James Harden had a fairly successful 2022-23 season with the Philadelphia 76ers. He led the NBA in assists and earned several votes for All-NBA honors at the end of the season on the way to both earning the No. 3 seed in the Eastern Conference and helping Joel Embiid win his first MVP award. However, he also averaged his fewest points per game (21) and posted his lowest usage rate (25%) since becoming a full-time starter during the 2012-13 season.
Apparently, this shift in role bothered Harden. After spending most of the offseason angling for a trade to the Los Angeles Clippers, Harden got his wish on Tuesday, and during his introductory press conference Thursday, he compared his role in Philadelphia to “being on a leash.”
“Philly is just changing my role knowing I can give more, knowing I can do more, but if you want me to be honest, it’s like being on a leash,” Harden said. “Like me knowing, in order for us to get where we want to get to, I was gonna have to be playing my best offensively, whether it’s facilitating and scoring the basketball, and Joel as well. I never really had that opportunity as well.”
As The Ringer’s Kevin O’Connor noted, Harden ranked second in the NBA in time possessing the basketball last season behind only Luka Doncic. He was given plenty of opportunity in Philadelphia. However, even that was not enough for him. “Someone that trusts me believes in me, I’m not a system player, I am a system,” Harden said. At one point in his career, this was true. In 2019, Harden became just the second player in NBA history to post a usage rate above 40%.

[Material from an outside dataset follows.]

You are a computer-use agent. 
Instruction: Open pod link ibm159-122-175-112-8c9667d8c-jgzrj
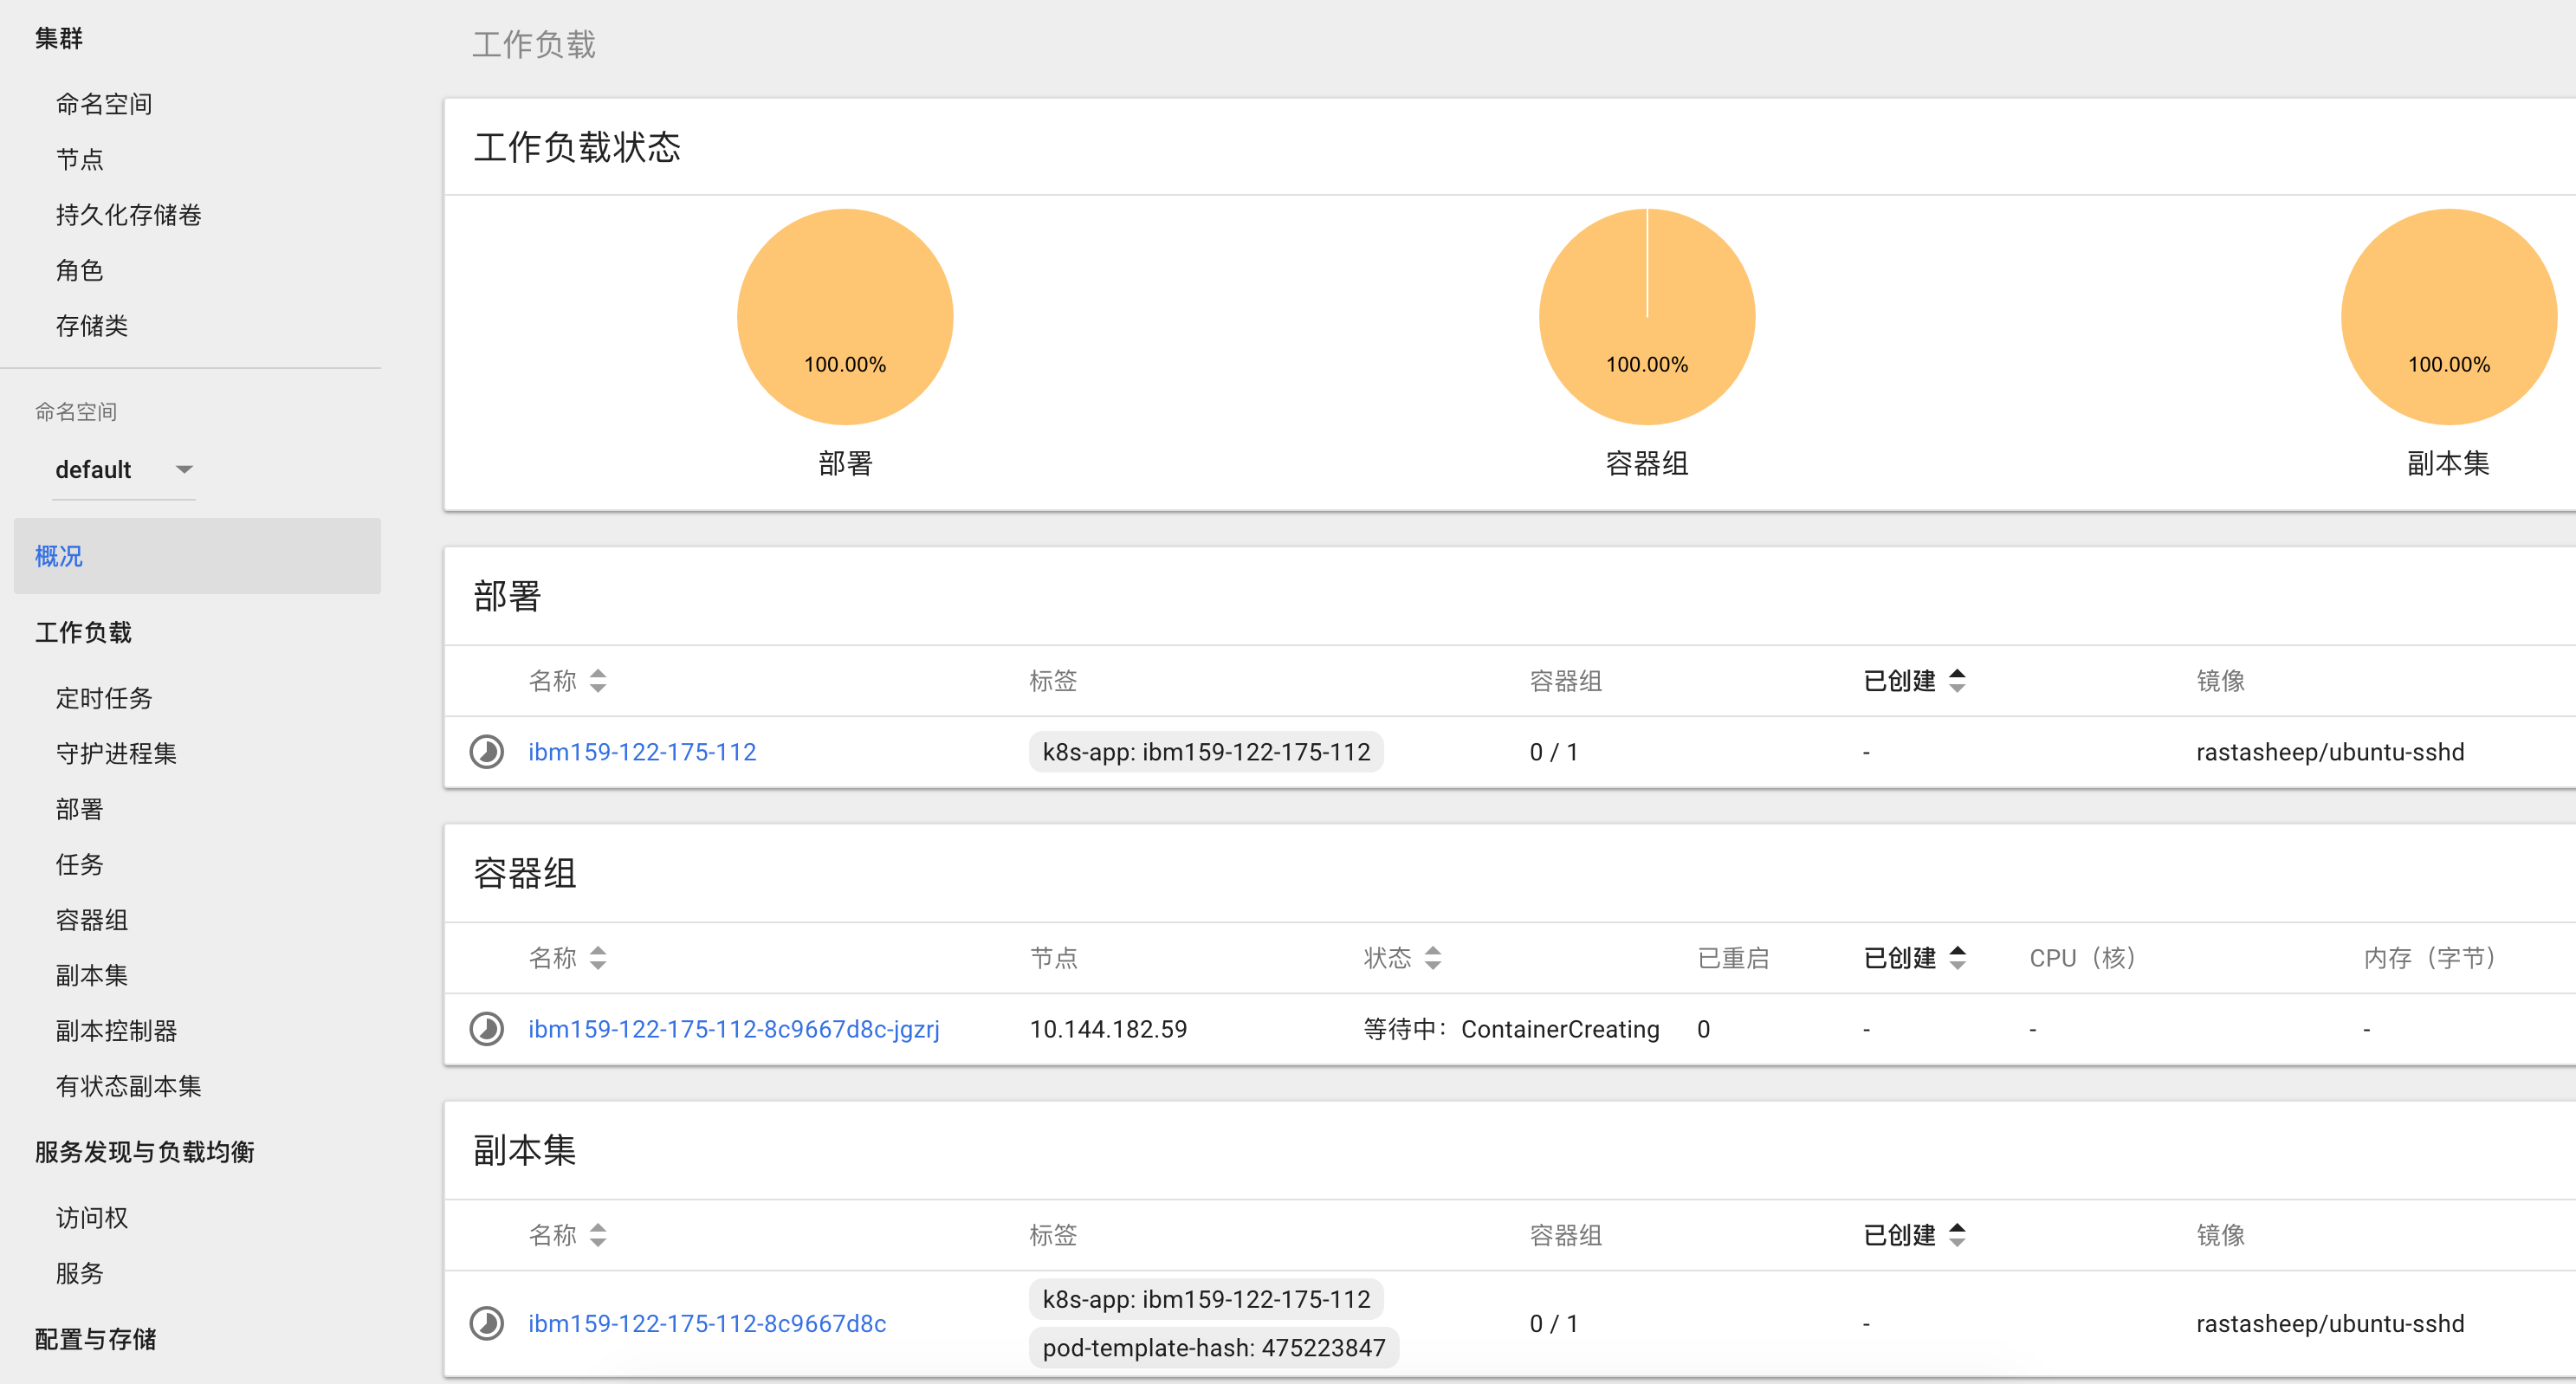tap(733, 1029)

However, he’s joining the all-time single-season record holder for usage rate in Russell Westbrook, his former teammate who posted a 41.3% usage rate during the 2016-17 season. Both of them will have to defer, to some extent, to former Finals MVP Kawhi Leonard, who is the team’s best player, as well as eight-time All-Star Paul George. If touches were hard to come by in Philadelphia, they’re going to be even rarer on the Clippers. That’s notable here because his former coach, Doc Rivers, speculated that Harden’s willingness to play team basketball relied on a certain level of external validation.
“When playing right, I tell everyone to go back to the first half of last year where he gave himself to the team,” Rivers said on the Bill Simmons Podcast (h/t Justin Grasso of Sports Illustrated). “We were the best team in the NBA for a 10-20 game stretch, and obviously we have Joel, Tyrese, and Tobias, but we were because James was being a point guard. It’s funny; a coach called me and said, ‘I never thought anyone could get him to do that.’ And he did! For a short term. If you could keep him in that and not want to chase numbers — the thirst of scoring — then you have a terrific player.”
“He really was [playing perfectly]. I would say not making the All-Star team really bothered him,” Rivers added. “The coaches just didn’t put him on. He was only leading the league in assists. He was having the best 3-point percentage shooting year of his career. He was averaging plus-twenty, and the coaches didn’t put him on the All-Star team. He would never say this, but in my gut, I thought it changed almost immediately.”
Integrating a high-usage ball-handler onto a team with several other big-name players is never easy. Doing so requires significant sacrifice by all parties involved. If Harden expects to fully control the Clipper offense, it’s probably going to be a bumpy ride in Los Angeles.